Diang is een vrouwtjesolifant van 19 jaar. Vandaag ga ik op haar rug een tocht door de jungle van Zuid-Laos maken. Gelukkig heeft ze een rieten bankje met kussens op haar rug zodat je goed kunt zitten. Ook voor het opklimmen is wat bedacht: in het dorpje Kiet Ngong staat een houten toren, waar je vanaf het platform precies op gelijke hoogte bent met de rug van de olifant.
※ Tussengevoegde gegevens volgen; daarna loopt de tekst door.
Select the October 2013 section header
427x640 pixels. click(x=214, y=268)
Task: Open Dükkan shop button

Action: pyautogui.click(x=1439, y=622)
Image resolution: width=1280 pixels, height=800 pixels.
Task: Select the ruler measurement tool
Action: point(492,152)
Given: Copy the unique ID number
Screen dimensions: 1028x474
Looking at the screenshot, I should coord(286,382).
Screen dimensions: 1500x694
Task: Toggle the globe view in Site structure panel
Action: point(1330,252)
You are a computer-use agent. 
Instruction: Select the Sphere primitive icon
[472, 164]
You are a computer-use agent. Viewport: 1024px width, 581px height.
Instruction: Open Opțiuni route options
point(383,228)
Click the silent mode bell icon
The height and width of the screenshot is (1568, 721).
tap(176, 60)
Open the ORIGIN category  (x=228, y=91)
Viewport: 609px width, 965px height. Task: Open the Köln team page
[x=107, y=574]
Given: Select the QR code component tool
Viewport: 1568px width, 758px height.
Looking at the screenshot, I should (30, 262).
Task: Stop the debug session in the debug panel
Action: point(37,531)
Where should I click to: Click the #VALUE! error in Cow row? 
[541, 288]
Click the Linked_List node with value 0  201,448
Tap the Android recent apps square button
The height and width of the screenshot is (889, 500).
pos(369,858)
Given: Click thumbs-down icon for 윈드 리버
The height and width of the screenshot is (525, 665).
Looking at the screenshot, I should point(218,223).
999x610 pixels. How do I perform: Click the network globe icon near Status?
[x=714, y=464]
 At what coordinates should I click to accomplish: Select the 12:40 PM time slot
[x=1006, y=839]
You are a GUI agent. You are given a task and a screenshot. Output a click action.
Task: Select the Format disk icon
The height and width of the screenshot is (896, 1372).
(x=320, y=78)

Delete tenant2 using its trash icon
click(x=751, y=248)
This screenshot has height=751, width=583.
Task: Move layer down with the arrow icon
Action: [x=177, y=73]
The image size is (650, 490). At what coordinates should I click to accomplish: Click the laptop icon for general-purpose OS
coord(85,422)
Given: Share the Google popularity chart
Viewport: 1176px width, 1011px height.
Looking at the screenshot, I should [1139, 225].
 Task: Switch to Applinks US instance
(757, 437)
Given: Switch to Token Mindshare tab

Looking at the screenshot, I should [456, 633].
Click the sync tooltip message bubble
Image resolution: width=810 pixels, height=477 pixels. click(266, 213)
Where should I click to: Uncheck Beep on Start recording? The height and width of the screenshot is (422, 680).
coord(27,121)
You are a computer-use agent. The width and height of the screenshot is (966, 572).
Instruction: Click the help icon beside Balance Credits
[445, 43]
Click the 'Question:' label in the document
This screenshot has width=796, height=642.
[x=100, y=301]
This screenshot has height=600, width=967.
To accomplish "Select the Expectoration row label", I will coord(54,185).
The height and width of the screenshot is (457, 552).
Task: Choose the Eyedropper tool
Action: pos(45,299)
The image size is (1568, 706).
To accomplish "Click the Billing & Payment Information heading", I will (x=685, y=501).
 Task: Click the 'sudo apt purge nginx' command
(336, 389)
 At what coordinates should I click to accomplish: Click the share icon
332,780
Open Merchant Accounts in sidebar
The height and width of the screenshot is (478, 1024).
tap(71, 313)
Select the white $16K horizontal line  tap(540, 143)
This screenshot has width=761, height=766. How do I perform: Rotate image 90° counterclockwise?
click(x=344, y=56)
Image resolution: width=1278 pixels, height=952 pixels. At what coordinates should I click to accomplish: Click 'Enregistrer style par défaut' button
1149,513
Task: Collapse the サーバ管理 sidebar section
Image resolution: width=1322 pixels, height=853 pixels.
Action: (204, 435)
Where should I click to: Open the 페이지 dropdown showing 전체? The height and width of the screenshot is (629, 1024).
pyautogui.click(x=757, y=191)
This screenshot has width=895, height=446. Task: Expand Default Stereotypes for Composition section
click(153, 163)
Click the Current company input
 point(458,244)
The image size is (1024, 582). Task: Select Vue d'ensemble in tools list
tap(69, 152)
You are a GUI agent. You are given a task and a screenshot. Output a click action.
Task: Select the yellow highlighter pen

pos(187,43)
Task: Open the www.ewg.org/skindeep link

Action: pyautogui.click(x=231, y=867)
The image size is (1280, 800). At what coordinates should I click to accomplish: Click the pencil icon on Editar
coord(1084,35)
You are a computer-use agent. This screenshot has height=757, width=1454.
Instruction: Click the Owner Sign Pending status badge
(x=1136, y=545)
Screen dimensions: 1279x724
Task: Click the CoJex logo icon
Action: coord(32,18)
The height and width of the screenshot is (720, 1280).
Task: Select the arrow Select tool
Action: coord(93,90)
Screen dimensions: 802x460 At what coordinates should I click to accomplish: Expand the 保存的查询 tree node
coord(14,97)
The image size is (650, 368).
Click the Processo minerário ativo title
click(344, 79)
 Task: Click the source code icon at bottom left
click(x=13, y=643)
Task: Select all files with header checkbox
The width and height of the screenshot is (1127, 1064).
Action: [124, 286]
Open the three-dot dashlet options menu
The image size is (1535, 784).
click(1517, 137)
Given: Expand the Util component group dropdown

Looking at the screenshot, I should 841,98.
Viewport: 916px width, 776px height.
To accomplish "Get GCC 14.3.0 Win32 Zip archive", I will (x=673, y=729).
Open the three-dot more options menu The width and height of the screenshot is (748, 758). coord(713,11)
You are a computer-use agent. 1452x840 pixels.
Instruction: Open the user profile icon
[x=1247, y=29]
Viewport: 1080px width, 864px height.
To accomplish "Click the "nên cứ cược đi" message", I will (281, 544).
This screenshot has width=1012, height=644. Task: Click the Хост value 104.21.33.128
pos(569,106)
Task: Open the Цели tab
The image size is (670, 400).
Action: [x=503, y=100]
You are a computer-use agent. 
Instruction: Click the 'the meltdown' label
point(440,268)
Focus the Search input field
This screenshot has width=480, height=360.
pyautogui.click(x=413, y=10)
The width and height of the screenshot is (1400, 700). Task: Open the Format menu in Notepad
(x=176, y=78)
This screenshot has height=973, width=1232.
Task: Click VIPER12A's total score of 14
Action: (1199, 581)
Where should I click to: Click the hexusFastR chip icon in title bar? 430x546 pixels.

De olifant wordt “gestuurd” door haar mahout, die wijdbeens in haar nek zit. Er gaat ook een gids mee vanuit de lodge, maar die verkiest het om eerst een tijdje achter de olifant aan te lopen. Dat kan gemakkelijk want Diang loopt in een slakkentempo. Ze mag dan wel grote stappen zetten, bij iedere pas moet ze worden aangespoord. Als ze een struik met frisse groene blaadjes langs de kant van de weg ziet, is ze meteen afgeleid en gaat met haar slurf eraan staan trekken.
Zo sukkelen we voort. Ik schommel heen en weer op haar rug, het is te beweeglijk om goede foto’s te kunnen maken. Na een half uurtje komen we in de echte jungle – het bos van het Xe Pian natuurpark. Er is nog steeds wel een zandpad. We komen drie mannen uit het dorp tegen die in een stroompje in het woud gaan vissen. Een stel honden loopt met ze mee. Een daarvan zien we een half uurtje later jankend terug – die is de rest kwijt geraakt.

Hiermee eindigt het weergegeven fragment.